WORK INSTRUCTIONS >>
Put the lines of the records below into a numbered list, omitting blank lines.

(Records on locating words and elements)
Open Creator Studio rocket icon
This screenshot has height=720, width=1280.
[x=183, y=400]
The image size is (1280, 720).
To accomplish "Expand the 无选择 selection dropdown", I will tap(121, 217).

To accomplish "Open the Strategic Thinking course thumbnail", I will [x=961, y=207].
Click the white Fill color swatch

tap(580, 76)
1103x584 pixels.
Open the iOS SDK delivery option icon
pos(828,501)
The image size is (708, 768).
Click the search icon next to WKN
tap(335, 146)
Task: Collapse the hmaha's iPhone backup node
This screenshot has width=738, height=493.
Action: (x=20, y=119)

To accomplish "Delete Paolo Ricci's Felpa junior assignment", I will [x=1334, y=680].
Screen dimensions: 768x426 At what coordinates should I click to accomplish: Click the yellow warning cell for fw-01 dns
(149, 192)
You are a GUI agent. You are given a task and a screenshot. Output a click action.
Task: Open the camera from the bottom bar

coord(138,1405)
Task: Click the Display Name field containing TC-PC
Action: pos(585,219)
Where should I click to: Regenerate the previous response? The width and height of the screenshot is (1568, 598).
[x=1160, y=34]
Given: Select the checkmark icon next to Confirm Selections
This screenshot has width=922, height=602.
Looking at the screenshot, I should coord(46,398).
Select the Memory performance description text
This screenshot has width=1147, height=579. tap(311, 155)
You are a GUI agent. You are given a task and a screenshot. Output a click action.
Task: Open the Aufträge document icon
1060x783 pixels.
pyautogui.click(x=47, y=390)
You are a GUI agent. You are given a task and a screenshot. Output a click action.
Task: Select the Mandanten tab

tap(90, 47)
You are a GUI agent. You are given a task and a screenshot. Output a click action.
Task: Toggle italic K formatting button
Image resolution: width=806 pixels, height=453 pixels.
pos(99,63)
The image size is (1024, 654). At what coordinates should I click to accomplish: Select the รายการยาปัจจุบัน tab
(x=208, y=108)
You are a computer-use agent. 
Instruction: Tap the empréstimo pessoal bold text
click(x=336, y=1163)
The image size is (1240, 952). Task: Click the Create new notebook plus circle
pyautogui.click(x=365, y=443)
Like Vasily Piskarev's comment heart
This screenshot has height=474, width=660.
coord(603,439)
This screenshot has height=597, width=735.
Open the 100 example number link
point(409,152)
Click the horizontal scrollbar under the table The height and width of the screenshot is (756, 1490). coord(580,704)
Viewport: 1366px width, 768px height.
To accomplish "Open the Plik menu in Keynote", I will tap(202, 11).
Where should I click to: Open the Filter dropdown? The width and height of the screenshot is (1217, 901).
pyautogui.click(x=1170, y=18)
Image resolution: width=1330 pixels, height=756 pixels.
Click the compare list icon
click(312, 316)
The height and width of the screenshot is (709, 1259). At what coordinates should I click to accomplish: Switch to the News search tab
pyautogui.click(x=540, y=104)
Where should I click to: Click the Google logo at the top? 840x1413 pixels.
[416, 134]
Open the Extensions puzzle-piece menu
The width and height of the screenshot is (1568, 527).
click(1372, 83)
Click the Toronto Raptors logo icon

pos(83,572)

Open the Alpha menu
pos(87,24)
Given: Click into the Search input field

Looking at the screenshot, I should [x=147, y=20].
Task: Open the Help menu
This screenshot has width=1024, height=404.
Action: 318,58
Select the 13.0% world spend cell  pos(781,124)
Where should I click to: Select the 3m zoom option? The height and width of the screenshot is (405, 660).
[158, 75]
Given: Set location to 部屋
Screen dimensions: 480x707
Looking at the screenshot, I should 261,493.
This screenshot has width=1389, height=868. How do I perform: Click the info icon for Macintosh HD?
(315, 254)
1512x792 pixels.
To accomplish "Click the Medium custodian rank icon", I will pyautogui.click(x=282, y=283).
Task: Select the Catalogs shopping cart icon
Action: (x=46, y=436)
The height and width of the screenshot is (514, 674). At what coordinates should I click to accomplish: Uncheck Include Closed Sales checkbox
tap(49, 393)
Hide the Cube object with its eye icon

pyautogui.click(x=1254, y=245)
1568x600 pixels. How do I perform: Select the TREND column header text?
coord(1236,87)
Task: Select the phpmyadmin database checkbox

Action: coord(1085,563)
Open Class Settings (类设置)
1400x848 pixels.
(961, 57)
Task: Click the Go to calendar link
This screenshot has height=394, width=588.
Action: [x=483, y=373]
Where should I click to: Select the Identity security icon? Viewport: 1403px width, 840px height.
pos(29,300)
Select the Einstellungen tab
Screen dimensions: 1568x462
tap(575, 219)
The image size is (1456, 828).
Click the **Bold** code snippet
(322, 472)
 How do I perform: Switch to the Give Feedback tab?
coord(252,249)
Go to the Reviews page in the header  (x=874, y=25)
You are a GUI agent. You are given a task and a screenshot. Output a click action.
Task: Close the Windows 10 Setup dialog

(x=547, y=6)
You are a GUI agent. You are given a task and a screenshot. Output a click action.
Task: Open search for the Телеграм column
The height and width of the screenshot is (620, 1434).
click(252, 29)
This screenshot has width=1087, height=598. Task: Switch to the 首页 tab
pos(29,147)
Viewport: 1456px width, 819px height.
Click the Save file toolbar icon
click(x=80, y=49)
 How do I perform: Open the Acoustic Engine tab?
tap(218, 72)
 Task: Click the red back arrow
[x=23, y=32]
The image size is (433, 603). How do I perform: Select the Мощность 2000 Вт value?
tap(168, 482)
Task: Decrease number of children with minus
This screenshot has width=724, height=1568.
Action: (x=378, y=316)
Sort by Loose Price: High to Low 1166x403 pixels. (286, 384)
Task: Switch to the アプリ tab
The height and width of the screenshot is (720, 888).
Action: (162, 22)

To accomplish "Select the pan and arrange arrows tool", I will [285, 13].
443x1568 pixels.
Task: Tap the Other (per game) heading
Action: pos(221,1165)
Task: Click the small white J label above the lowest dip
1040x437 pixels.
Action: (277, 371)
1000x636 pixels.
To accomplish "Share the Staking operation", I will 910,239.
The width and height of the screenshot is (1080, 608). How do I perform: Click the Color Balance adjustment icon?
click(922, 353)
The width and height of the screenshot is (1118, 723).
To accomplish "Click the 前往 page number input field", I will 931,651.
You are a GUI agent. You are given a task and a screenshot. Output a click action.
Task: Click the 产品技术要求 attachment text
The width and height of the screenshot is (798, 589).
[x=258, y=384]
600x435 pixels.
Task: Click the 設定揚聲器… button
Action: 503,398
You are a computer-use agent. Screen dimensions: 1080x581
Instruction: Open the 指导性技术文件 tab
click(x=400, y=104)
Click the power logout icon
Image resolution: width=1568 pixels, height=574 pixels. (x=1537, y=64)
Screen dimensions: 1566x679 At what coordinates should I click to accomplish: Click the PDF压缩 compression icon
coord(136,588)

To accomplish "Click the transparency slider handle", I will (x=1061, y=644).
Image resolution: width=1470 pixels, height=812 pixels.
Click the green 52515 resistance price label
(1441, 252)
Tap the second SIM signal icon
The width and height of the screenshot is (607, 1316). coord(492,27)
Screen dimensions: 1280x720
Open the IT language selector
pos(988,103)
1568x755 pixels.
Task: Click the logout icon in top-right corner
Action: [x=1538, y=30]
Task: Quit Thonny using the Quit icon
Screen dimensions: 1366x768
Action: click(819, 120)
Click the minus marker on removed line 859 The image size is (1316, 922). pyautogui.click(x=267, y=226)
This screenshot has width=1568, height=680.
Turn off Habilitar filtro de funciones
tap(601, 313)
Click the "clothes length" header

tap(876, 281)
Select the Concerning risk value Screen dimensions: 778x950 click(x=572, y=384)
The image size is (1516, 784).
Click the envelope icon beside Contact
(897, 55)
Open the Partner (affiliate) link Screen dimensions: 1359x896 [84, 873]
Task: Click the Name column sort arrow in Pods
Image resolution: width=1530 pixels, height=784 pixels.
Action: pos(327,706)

THE REPLY >>
1. Open Creator Studio rocket icon
2. This screenshot has height=720, width=1280.
3. [x=183, y=400]
4. The image size is (1280, 720).
5. To accomplish "Expand the 无选择 selection dropdown", I will tap(121, 217).
6. To accomplish "Open the Strategic Thinking course thumbnail", I will [x=961, y=207].
7. Click the white Fill color swatch
8. tap(580, 76)
9. 1103x584 pixels.
10. Open the iOS SDK delivery option icon
11. pos(828,501)
12. The image size is (708, 768).
13. Click the search icon next to WKN
14. tap(335, 146)
15. Task: Collapse the hmaha's iPhone backup node
16. This screenshot has width=738, height=493.
17. Action: (x=20, y=119)
18. To accomplish "Delete Paolo Ricci's Felpa junior assignment", I will [x=1334, y=680].
19. Screen dimensions: 768x426 At what coordinates should I click to accomplish: Click the yellow warning cell for fw-01 dns
20. (149, 192)
21. You are a GUI agent. You are given a task and a screenshot. Output a click action.
22. Task: Open the camera from the bottom bar
23. coord(138,1405)
24. Task: Click the Display Name field containing TC-PC
25. Action: pos(585,219)
26. Where should I click to: Regenerate the previous response? The width and height of the screenshot is (1568, 598).
27. [x=1160, y=34]
28. Given: Select the checkmark icon next to Confirm Selections
29. This screenshot has width=922, height=602.
30. Looking at the screenshot, I should coord(46,398).
31. Select the Memory performance description text
32. This screenshot has width=1147, height=579. tap(311, 155)
33. You are a GUI agent. You are given a task and a screenshot. Output a click action.
34. Task: Open the Aufträge document icon
35. 1060x783 pixels.
36. pyautogui.click(x=47, y=390)
37. You are a GUI agent. You are given a task and a screenshot. Output a click action.
38. Task: Select the Mandanten tab
39. tap(90, 47)
40. You are a GUI agent. You are given a task and a screenshot. Output a click action.
41. Task: Toggle italic K formatting button
42. Image resolution: width=806 pixels, height=453 pixels.
43. pos(99,63)
44. The image size is (1024, 654). At what coordinates should I click to accomplish: Select the รายการยาปัจจุบัน tab
45. (x=208, y=108)
46. You are a computer-use agent. 
47. Instruction: Tap the empréstimo pessoal bold text
48. click(x=336, y=1163)
49. The image size is (1240, 952). Task: Click the Create new notebook plus circle
50. pyautogui.click(x=365, y=443)
51. Like Vasily Piskarev's comment heart
52. This screenshot has height=474, width=660.
53. coord(603,439)
54. This screenshot has height=597, width=735.
55. Open the 100 example number link
56. point(409,152)
57. Click the horizontal scrollbar under the table The height and width of the screenshot is (756, 1490). coord(580,704)
58. Viewport: 1366px width, 768px height.
59. To accomplish "Open the Plik menu in Keynote", I will tap(202, 11).
60. Where should I click to: Open the Filter dropdown? The width and height of the screenshot is (1217, 901).
61. pyautogui.click(x=1170, y=18)
62. Image resolution: width=1330 pixels, height=756 pixels.
63. Click the compare list icon
64. click(312, 316)
65. The height and width of the screenshot is (709, 1259). At what coordinates should I click to accomplish: Switch to the News search tab
66. pyautogui.click(x=540, y=104)
67. Where should I click to: Click the Google logo at the top? 840x1413 pixels.
68. [416, 134]
69. Open the Extensions puzzle-piece menu
70. The width and height of the screenshot is (1568, 527).
71. click(1372, 83)
72. Click the Toronto Raptors logo icon
73. pos(83,572)
74. Open the Alpha menu
75. pos(87,24)
76. Given: Click into the Search input field
77. Looking at the screenshot, I should [x=147, y=20].
78. Task: Open the Help menu
79. This screenshot has width=1024, height=404.
80. Action: 318,58
81. Select the 13.0% world spend cell  pos(781,124)
82. Where should I click to: Select the 3m zoom option? The height and width of the screenshot is (405, 660).
83. [158, 75]
84. Given: Set location to 部屋
85. Screen dimensions: 480x707
86. Looking at the screenshot, I should 261,493.
87. This screenshot has width=1389, height=868. How do I perform: Click the info icon for Macintosh HD?
88. (315, 254)
89. 1512x792 pixels.
90. To accomplish "Click the Medium custodian rank icon", I will pyautogui.click(x=282, y=283).
91. Task: Select the Catalogs shopping cart icon
92. Action: (x=46, y=436)
93. The height and width of the screenshot is (514, 674). At what coordinates should I click to accomplish: Uncheck Include Closed Sales checkbox
94. tap(49, 393)
95. Hide the Cube object with its eye icon
96. pyautogui.click(x=1254, y=245)
97. 1568x600 pixels. How do I perform: Select the TREND column header text?
98. coord(1236,87)
99. Task: Select the phpmyadmin database checkbox
100. Action: coord(1085,563)
101. Open Class Settings (类设置)
102. 1400x848 pixels.
103. (961, 57)
104. Task: Click the Go to calendar link
105. This screenshot has height=394, width=588.
106. Action: [x=483, y=373]
107. Where should I click to: Select the Identity security icon? Viewport: 1403px width, 840px height.
108. pos(29,300)
109. Select the Einstellungen tab
110. Screen dimensions: 1568x462
111. tap(575, 219)
112. The image size is (1456, 828).
113. Click the **Bold** code snippet
114. (322, 472)
115.  How do I perform: Switch to the Give Feedback tab?
116. coord(252,249)
117. Go to the Reviews page in the header  (x=874, y=25)
118. You are a GUI agent. You are given a task and a screenshot. Output a click action.
119. Task: Close the Windows 10 Setup dialog
120. (x=547, y=6)
121. You are a GUI agent. You are given a task and a screenshot. Output a click action.
122. Task: Open search for the Телеграм column
123. The height and width of the screenshot is (620, 1434).
124. click(252, 29)
125. This screenshot has width=1087, height=598. Task: Switch to the 首页 tab
126. pos(29,147)
127. Viewport: 1456px width, 819px height.
128. Click the Save file toolbar icon
129. click(x=80, y=49)
130.  How do I perform: Open the Acoustic Engine tab?
131. tap(218, 72)
132.  Task: Click the red back arrow
133. [x=23, y=32]
134. The image size is (433, 603). How do I perform: Select the Мощность 2000 Вт value?
135. tap(168, 482)
136. Task: Decrease number of children with minus
137. This screenshot has width=724, height=1568.
138. Action: (x=378, y=316)
139. Sort by Loose Price: High to Low 1166x403 pixels. (286, 384)
140. Task: Switch to the アプリ tab
141. The height and width of the screenshot is (720, 888).
142. Action: (162, 22)
143. To accomplish "Select the pan and arrange arrows tool", I will [285, 13].
144. 443x1568 pixels.
145. Task: Tap the Other (per game) heading
146. Action: pos(221,1165)
147. Task: Click the small white J label above the lowest dip
148. 1040x437 pixels.
149. Action: (277, 371)
150. 1000x636 pixels.
151. To accomplish "Share the Staking operation", I will 910,239.
152. The width and height of the screenshot is (1080, 608). How do I perform: Click the Color Balance adjustment icon?
153. click(922, 353)
154. The width and height of the screenshot is (1118, 723).
155. To accomplish "Click the 前往 page number input field", I will 931,651.
156. You are a GUI agent. You are given a task and a screenshot. Output a click action.
157. Task: Click the 产品技术要求 attachment text
158. The width and height of the screenshot is (798, 589).
159. [x=258, y=384]
160. 600x435 pixels.
161. Task: Click the 設定揚聲器… button
162. Action: 503,398
163. You are a computer-use agent. Screen dimensions: 1080x581
164. Instruction: Open the 指导性技术文件 tab
165. click(x=400, y=104)
166. Click the power logout icon
167. Image resolution: width=1568 pixels, height=574 pixels. (x=1537, y=64)
168. Screen dimensions: 1566x679 At what coordinates should I click to accomplish: Click the PDF压缩 compression icon
169. coord(136,588)
170. To accomplish "Click the transparency slider handle", I will (x=1061, y=644).
171. Image resolution: width=1470 pixels, height=812 pixels.
172. Click the green 52515 resistance price label
173. (1441, 252)
174. Tap the second SIM signal icon
175. The width and height of the screenshot is (607, 1316). coord(492,27)
176. Screen dimensions: 1280x720
177. Open the IT language selector
178. pos(988,103)
179. 1568x755 pixels.
180. Task: Click the logout icon in top-right corner
181. Action: [x=1538, y=30]
182. Task: Quit Thonny using the Quit icon
183. Screen dimensions: 1366x768
184. Action: click(819, 120)
185. Click the minus marker on removed line 859 The image size is (1316, 922). pyautogui.click(x=267, y=226)
186. This screenshot has width=1568, height=680.
187. Turn off Habilitar filtro de funciones
188. tap(601, 313)
189. Click the "clothes length" header
190. tap(876, 281)
191. Select the Concerning risk value Screen dimensions: 778x950 click(x=572, y=384)
192. The image size is (1516, 784).
193. Click the envelope icon beside Contact
194. (897, 55)
195. Open the Partner (affiliate) link Screen dimensions: 1359x896 [84, 873]
196. Task: Click the Name column sort arrow in Pods
197. Image resolution: width=1530 pixels, height=784 pixels.
198. Action: pos(327,706)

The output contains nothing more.